EXERCISE
The line that contains "Task: View DOMINIK's profile photo" marks the start. Please set it down, with every later line of the data, exactly and without pictures.

DATASET RECORDS
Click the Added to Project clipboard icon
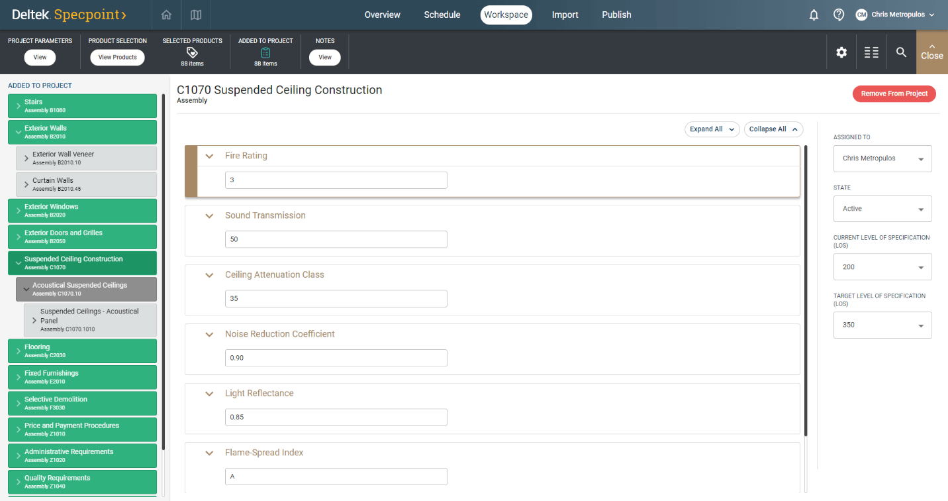948x501 pixels. point(265,52)
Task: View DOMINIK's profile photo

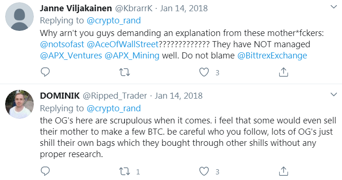Action: (19, 104)
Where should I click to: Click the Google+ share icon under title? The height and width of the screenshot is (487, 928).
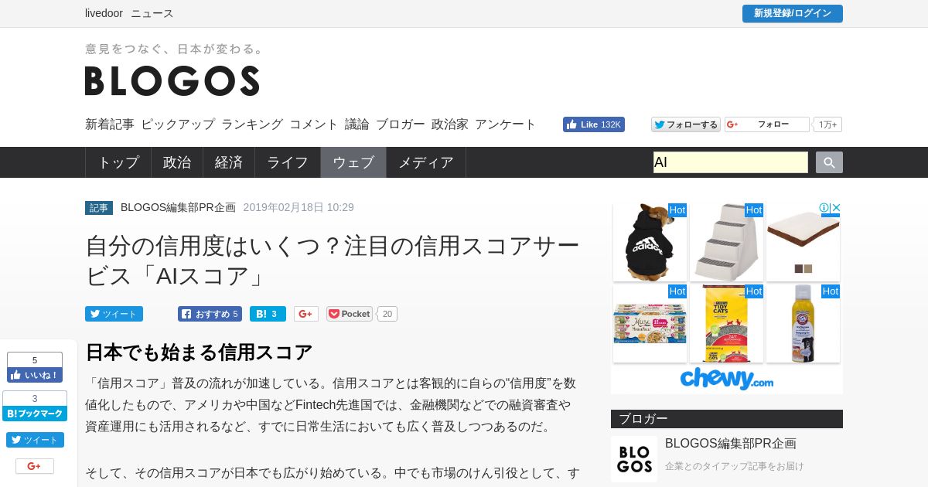(306, 314)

WRITTEN RESPONSE
Task: View DOMINIK's profile photo

Action: (19, 104)
Where should I click to: Click the Google+ share icon under title? The height and width of the screenshot is (487, 928).
(306, 314)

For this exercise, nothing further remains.